The biggest lever on AI coding output isn't the model or the IDE. It's the spec: what you write down before the agent touches code. GitHub studied 2,500+ agent instruction files and found one root cause again and again — most fail because they're too vague.
This is the writing side of spec-driven development, and it's tool-agnostic. It works the same in Claude Code, Cursor, or Copilot. If you want the GitHub Spec Kit CLI specifically, that's a separate guide. This one teaches the spec itself.
📋 What You'll Need
- Any agentic coding tool — Claude Code, Cursor, Copilot agent mode, Gemini CLI, or Codex
- A Markdown editor — your spec lives in a
.mdfile, not a chat box - A real feature — something you'd actually ship this week
- Twenty minutes — long enough to write a tight spec, short enough to not over-build it
No paid tools needed. A good spec is just well-structured text.
🧠 Why Vague Specs Break Agents
Humans fill gaps with judgment. You'd never store passwords in plaintext just because the ticket forgot to say so. Agents have no such instinct. They fill every blank with the most likely-looking code — which may not be the code you wanted.

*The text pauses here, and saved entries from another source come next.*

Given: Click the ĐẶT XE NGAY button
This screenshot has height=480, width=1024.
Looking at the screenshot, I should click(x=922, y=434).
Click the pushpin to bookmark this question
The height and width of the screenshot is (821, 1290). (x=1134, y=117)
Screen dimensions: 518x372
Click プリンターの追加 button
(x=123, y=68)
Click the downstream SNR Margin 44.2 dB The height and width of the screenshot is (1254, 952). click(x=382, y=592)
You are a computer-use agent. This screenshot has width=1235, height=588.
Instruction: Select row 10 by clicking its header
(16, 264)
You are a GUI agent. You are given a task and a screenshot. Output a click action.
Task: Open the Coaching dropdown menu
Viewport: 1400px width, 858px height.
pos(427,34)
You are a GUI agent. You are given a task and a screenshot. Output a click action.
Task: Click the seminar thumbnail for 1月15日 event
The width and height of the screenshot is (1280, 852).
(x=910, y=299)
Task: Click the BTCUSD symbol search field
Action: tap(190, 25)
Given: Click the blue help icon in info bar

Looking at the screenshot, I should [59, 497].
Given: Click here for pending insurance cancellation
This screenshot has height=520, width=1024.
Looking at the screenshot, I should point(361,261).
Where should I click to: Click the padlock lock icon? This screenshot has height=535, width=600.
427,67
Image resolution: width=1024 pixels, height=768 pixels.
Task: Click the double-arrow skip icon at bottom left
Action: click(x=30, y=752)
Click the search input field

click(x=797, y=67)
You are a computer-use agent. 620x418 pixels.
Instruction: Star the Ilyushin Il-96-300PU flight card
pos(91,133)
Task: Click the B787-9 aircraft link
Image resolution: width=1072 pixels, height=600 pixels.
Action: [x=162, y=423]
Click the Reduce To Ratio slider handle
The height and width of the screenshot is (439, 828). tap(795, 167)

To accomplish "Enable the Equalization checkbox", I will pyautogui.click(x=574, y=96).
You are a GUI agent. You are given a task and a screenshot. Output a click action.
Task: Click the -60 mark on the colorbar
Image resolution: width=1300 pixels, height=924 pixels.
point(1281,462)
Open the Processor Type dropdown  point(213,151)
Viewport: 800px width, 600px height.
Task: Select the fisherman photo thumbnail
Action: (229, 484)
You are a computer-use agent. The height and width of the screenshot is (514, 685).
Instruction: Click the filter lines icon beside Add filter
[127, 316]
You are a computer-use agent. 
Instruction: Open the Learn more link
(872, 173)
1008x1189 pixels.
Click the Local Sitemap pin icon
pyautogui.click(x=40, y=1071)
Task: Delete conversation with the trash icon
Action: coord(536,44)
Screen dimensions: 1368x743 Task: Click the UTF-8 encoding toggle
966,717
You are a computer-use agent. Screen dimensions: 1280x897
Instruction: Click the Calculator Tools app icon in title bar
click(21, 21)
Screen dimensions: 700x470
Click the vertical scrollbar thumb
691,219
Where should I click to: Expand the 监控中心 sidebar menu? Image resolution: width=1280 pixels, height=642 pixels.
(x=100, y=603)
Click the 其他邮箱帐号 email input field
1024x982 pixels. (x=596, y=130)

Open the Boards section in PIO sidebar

That's the trap: AI is great at filling blanks. So each blank you leave becomes a decision the model makes for you, quietly, and the result looks finished before it's right.
There's a second catch. Cramming more rules into one prompt doesn't help adherence — it hurts it. Researchers call it the "curse of instructions": even top models start dropping requirements when you pile on too many at once. So the goal isn't a longer spec. It's a clearer one.
The win is real and measured. Teams that plan before generating report success on hard tasks jumping from about one-third to two-thirds. The spec is where that plan gets written down.
🏗️ What an Executable Spec Contains
A handy frame is the SCOPE model — five things every feature spec should pin down.
| Letter | Covers | What it kills |
|---|---|---|
| S — Structure & Stack | Versions, layout, dependencies, naming | Agent inventing its own architecture |
| C — Constraints | Always / ask-first / never rules | Agent touching things it shouldn't |
| O — Outcomes | Testable, measurable "done" | "Looks done" ≠ correct |
| P — Phases | Ordered, ~15–30 min steps | Agent doing everything at once, badly |
| E — Examples | Input/output samples, code snippets | Vague prose the model reinterprets |
Two rules do most of the work:
- Pin the stack. Write "React 18 with TypeScript, Vite, and Tailwind," not "a React project." Otherwise the agent guesses — toward whatever was most common in its training data, not your repo.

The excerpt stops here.